L’Utopia di Bjork: la regina del pop sperimentale è diventata un elfo
Nono album solista dell’artista finlandese, ancora una volta accompagnata dal producer d’avanguardia Arca
Bjork è sempre Bjork. Anche (forse ancor di più) sotto le non troppo mentite spoglie di elfo post new age.
Utopia (One Little Indian Records, 2017), nono album solista dell’artista finlandese, ci ricorda, sin dalla copertina in cui posa truccata in maniera irriconoscibile (parrebbe che la mise simboleggi il sesso femminile) con un flauto, che la raffinatissima ed eccentrica popstar degli anni ’90 non c’è più, che i tempi del burrascoso sodalizio artistico con Lars von Trier sono remoti.
La Bjork (nuova? O è quella di sempre e siamo noi che non riusciamo a capirla?) che emerge dalle 15 canzoni di questo album, circa un’ora e mezza di suoni rarefatti e di armonie molto libere, prosegue il discorso nato dal legame artistico con Arca, al secolo Alejandro Ghersi, tormentato e ipercreativo musicista-produttore-deejay, col quale la folletta di Reykjavik aveva creato il precedente Vulnicura (2015).
Quest’ultimo, carico di sonorità oscure, ha raccontato la cantante, era l’inferno. Utopia, invece, dovrebbe essere la redenzione. L’amore ritrovato. È così?
Forse. Certo è che le sonorità dell’album avvolgono e frastornano allo stesso tempo. Perché questi suoni dilatati riescono a contenere di tutto: influssi di world music, ambient, anche piuttosto estrema, cenni new age (tranquilli: parliamo solo di sound…) e field recording, realizzato dalla cantante e dal suo sodale. Tant’è che le etichette di folktronica e avant-garde, stanno piuttosto strette a Utopia, sebbene il folk faccia più che capolino, grazie anche alla presenza, campionata e rimanipolata alla grande dei tenores sardi.
È proprio il caso di esaminare questo album canzone per canzone? Proprio no: i brani, introdotti spesso da suoni campionati, come i cinguettii degli uccellini di Arisen My Senses, fluiscono l’uno nell’altro, come tante parti di un unico flusso sonoro. Se è concept, Utopia lo è anche grazie a questa compattezza.
Parlare di singoli, in questo caso, è un azzardo: Blissing Me e The Gate, che hanno anticipato l’uscita del cd, sono serviti più a far capire al pubblico la scelta stilistica di Bjork che non a scalare classifiche di gradimento.

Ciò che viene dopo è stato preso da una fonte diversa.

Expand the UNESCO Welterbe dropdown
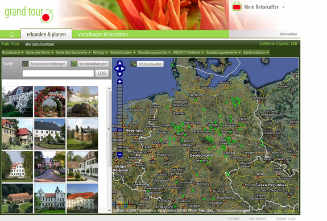The height and width of the screenshot is (221, 327). click(x=188, y=52)
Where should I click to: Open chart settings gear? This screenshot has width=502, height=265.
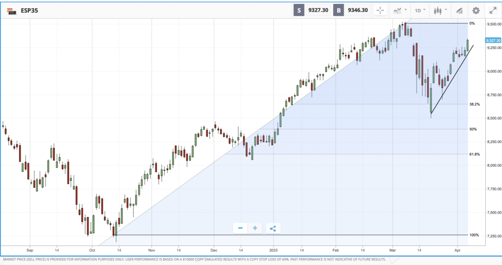tap(476, 10)
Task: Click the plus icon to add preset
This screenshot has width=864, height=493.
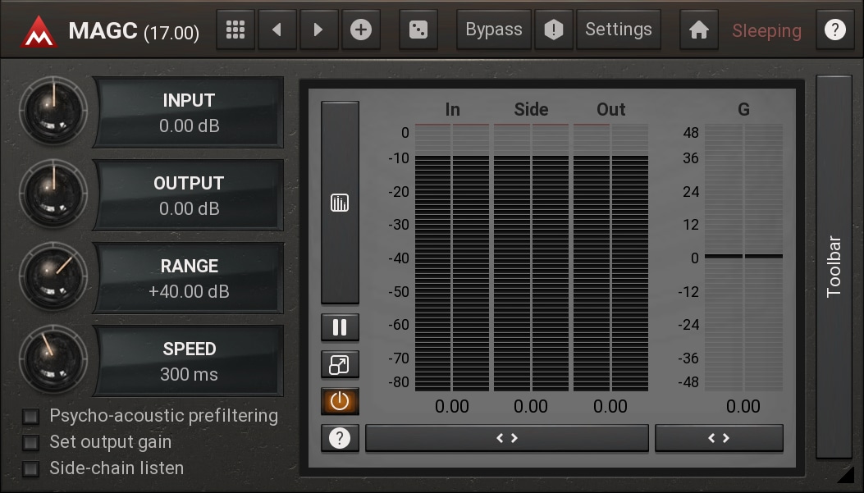Action: tap(361, 30)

E sì che la finlandese non ha mai ecceduto in appeal commerciale. Ma ora, la regina del pop sperimentale ha mollato il pop per dedicarsi alla sperimentazione,
Una sperimentazione interpretata con buon gusto melodico, anche nei momenti più arditi, ad esempio i quasi dieci minuti di Body Memory, in cui l’orchestrazione complessa di flauti, archi, bass-drum ipercampionati e field recording ideata da Arca crea un effetto straniante.
Un’isola piena di colori, piante, animali e uccellini cinguettanti, come l’ha definita l’artista. Benvenuti nell’Utopia di Bjork, nella quale si fondono con dosaggi particolari slanci sentimentali e pulsioni ecologiste.
L’importante è comunque saperne uscire.